The factors of uncertainty surrounding Hungary’s stability have not diminished either. Parliamentary elections have taken place, resulting in a change of government. While the worst-case scenario from a stability perspective — a hung parliament — was avoided, many questions remain about the economic and fiscal outlook for the coming period. Despite market movements that could give the NBH greater scope for manoeuvre, we believe the central bank will adopt a wait-and-see approach at next Tuesday's meeting.

The continuing high level of uncertainty surrounding the war in the Middle East suggests that the NBH will keep interest rates unchanged at 6.25%. While it is true that the economy is better placed to absorb the impact of higher energy prices than in 2022, the persistence of high levels of geopolitical uncertainty certainly limits monetary policy flexibility.

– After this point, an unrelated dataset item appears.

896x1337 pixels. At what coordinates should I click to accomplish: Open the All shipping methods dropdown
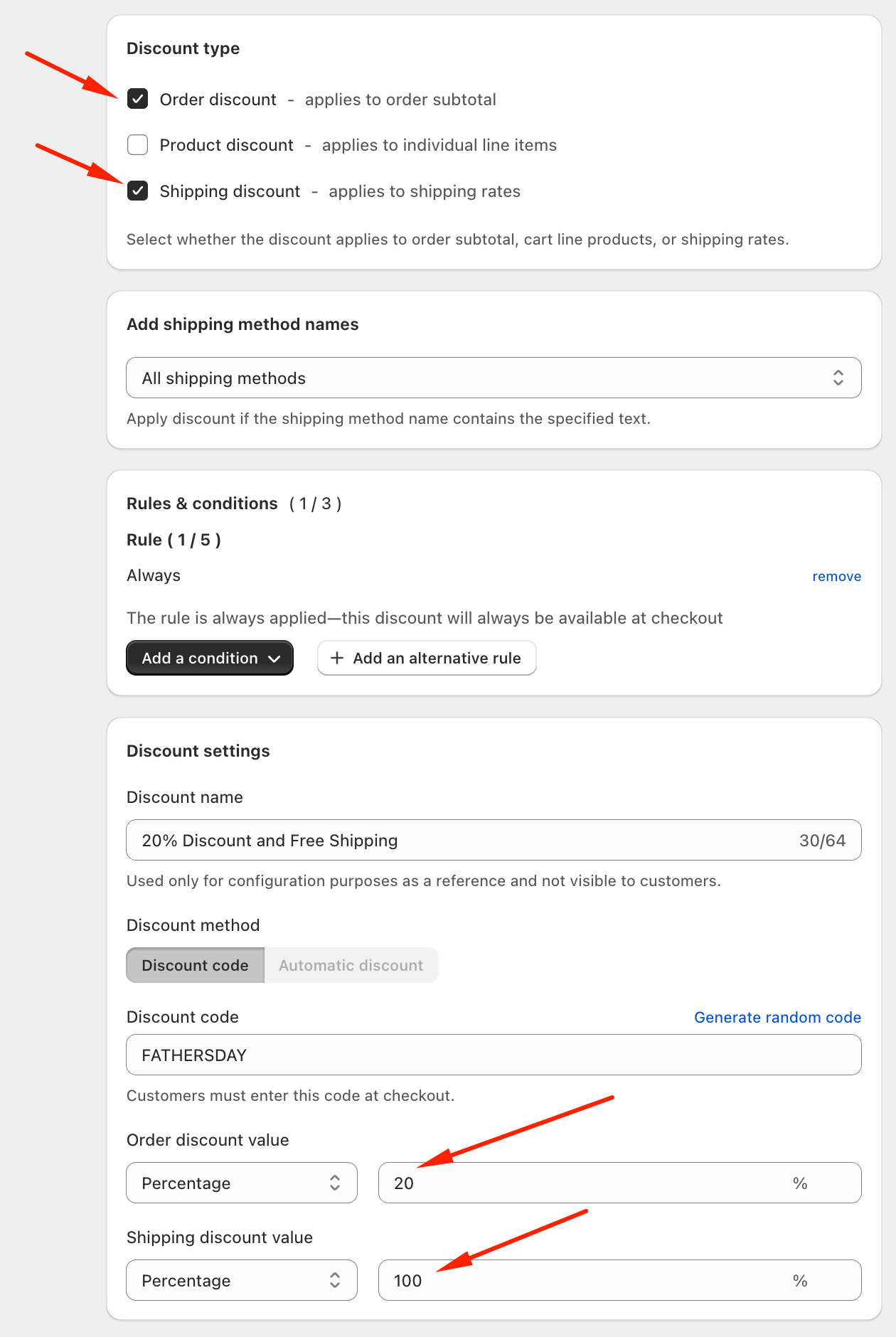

As a starter, a rate cut is definitely out of the question for April, and this is a high-conviction call. We expect the central bank to adopt a hawkish tone in an attempt to influence FX market stability, keeping the EUR/HUF at lower levels. We expect the Bank to demonstrate maximum flexibility in order to convince market players and present an image of strength, calmness, patience and caution.

The main interest rates (%)

Source: NBH, ING
Source: NBH, ING

The protracted nature of the Middle East conflict has forced us to make meaningful revisions to our official scenarios, including the baseline. These developments are set to weigh heavily on Hungary as well. Based on the updated baseline scenario for energy markets and major central banks, which is more pessimistic than before, we forecast that Hungarian inflation will continue to accelerate for the remainder of the year. We expect it to average 3.5% in the second quarter, rise above the tolerance band in the second half of the year and average 4.3% in the final quarter. Given that energy prices remain higher than before and due to their impact on Hungary, we currently see no scenario indicating an interest rate cut this year.

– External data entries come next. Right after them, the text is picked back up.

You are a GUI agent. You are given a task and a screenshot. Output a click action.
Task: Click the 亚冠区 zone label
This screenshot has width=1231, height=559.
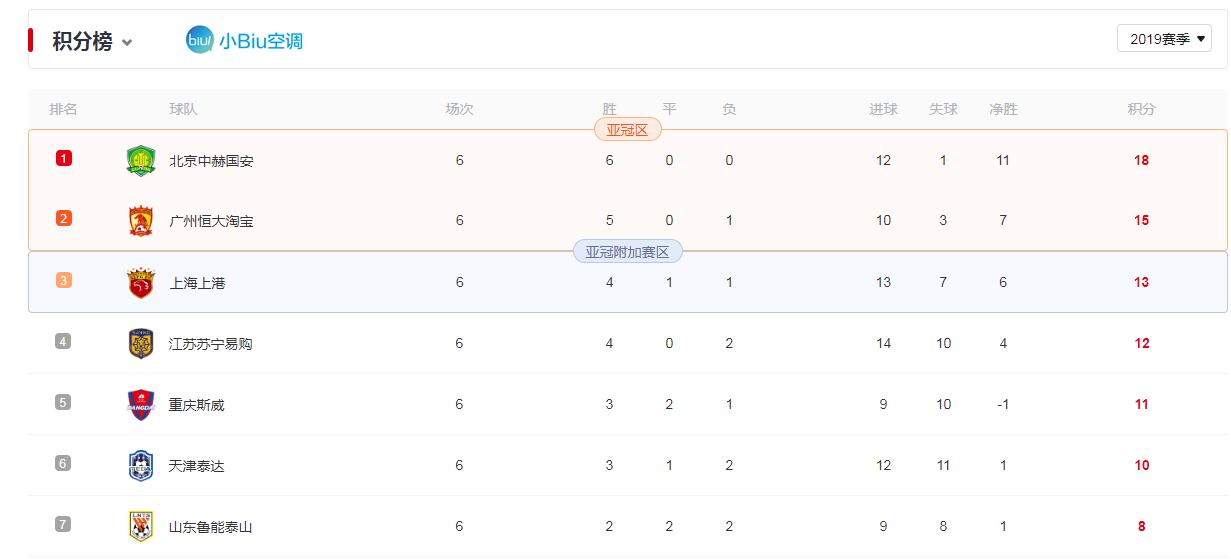(627, 130)

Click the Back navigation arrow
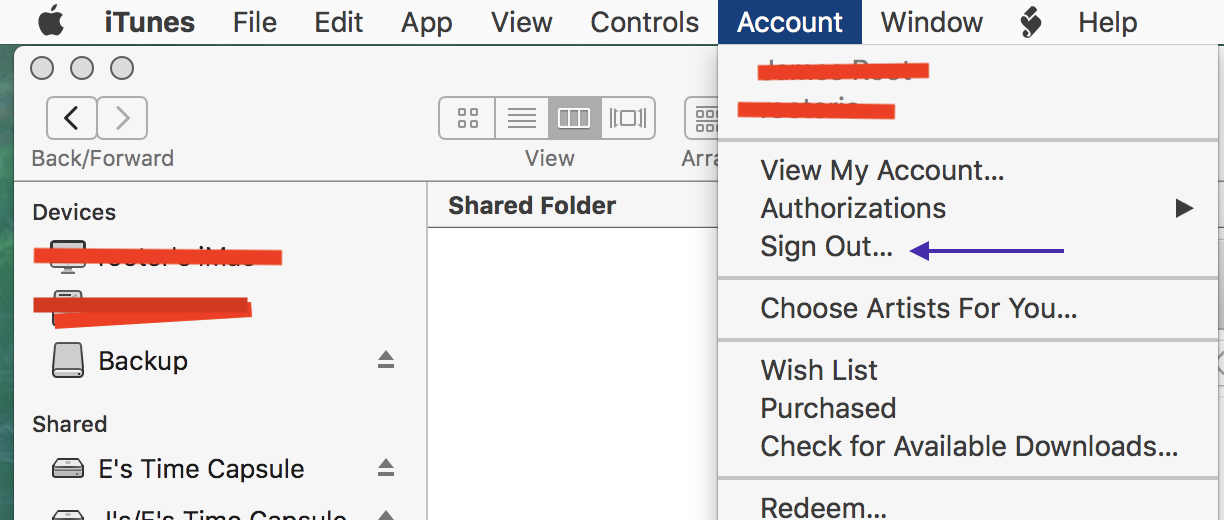72,118

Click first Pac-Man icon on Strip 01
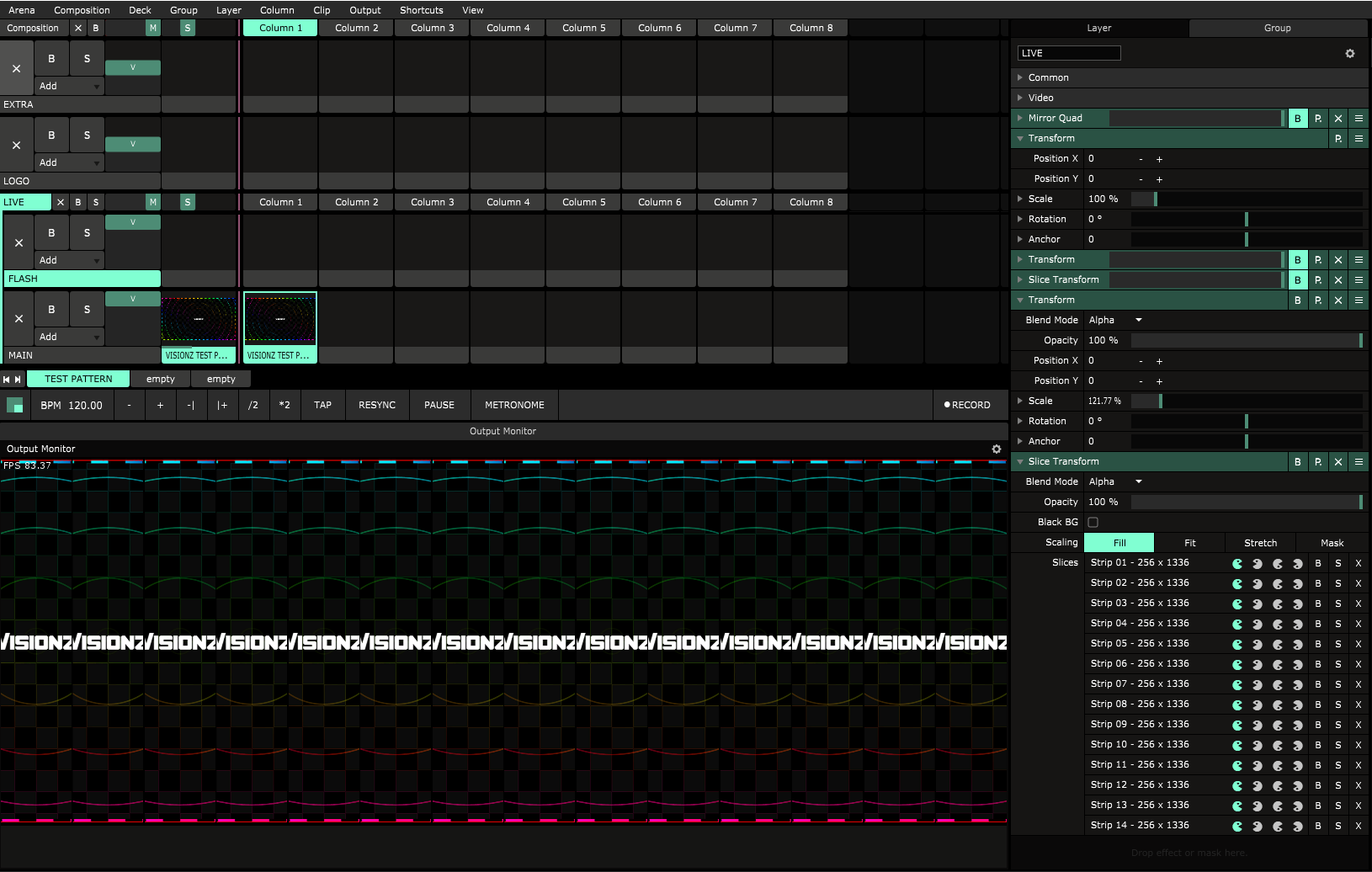tap(1237, 563)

However, if the worst-case scenario materialises, inflation would rise significantly, exceeding 6% during the third quarter. The NBH could not ignore this and would be forced to raise interest rates.

Our market views

The forint has strengthened against the euro by around 3.2% since the general election in April and by 5.2% just at the beginning of the month. We saw even bigger gains against the US dollar. The market sees the elections as a restart of relations with the EU, which should bring a number of benefits to the economy. We remain bullish here in general, but it is necessary to take into account the heavy long positioning that has built up in the market in recent weeks. This will undoubtedly slow down further strengthening of the forint, and we will rather see a gradual grind of EUR/HUF down.

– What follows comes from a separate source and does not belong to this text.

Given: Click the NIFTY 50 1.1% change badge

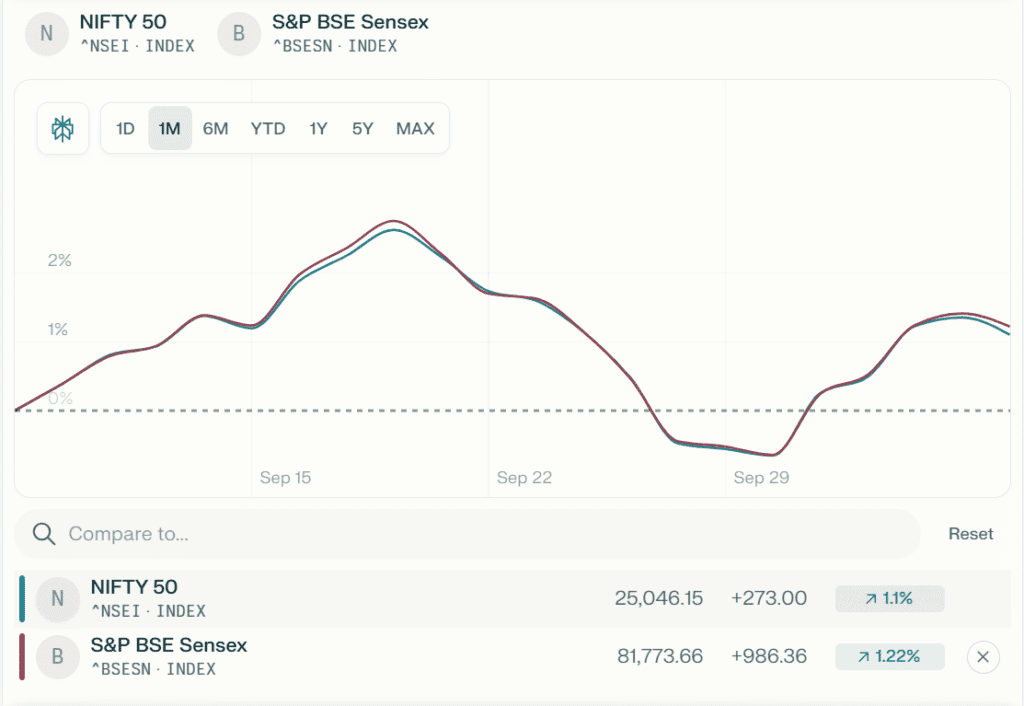Looking at the screenshot, I should (x=889, y=598).
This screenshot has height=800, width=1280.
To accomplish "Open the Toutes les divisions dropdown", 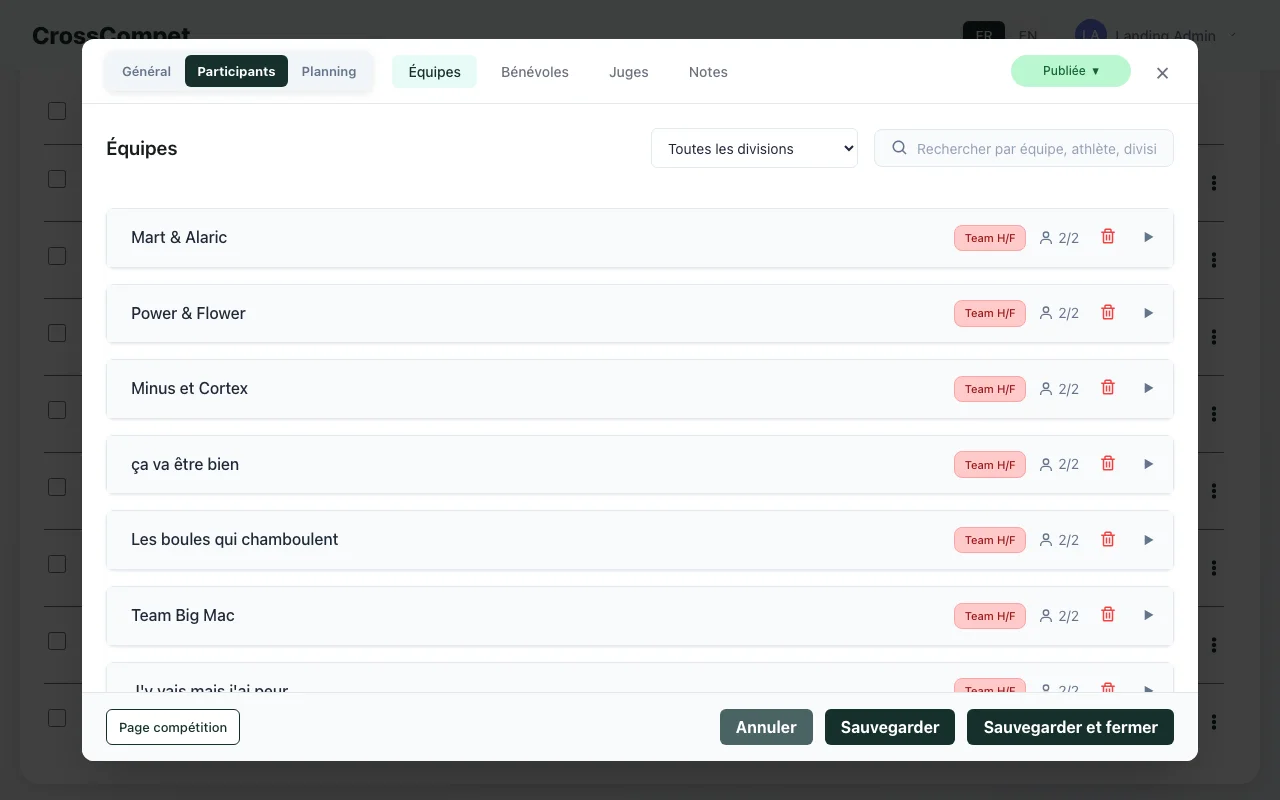I will coord(754,148).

On the other hand, the NBH is in no hurry to cut rates, and FX carry remains solid. The risk at the moment could be sudden profit taking if the market sees any disappointment from the new government, but this does not seem like an imminent risk, given that it has not yet been appointed, or a significant escalation of global energy prices, where Hungary still remains the most exposed country in the region. However, overall, we see further gains for the forint in the medium term and think that 350 by mid-year should not be too difficult a target in our forecast.

In the rates space, the market is already pricing in two rate cuts in the one-year horizon, but not in the coming months. However, the central bank will not rush, and we won't see much of a visible dovish shift due to significant FX strengthening. We are still in the middle of an energy shock with an unclear end; short-term pricing may see some pressure next week.

Since the election, market behaviour has repeatedly shown that investors remain broadly bullish on Hungary despite the strong post-election rally. Sell‑offs are quickly faded, especially at the long end, which some might see as the most attractive. We therefore expect further curve flattening and continued compression of the country premium at the long end.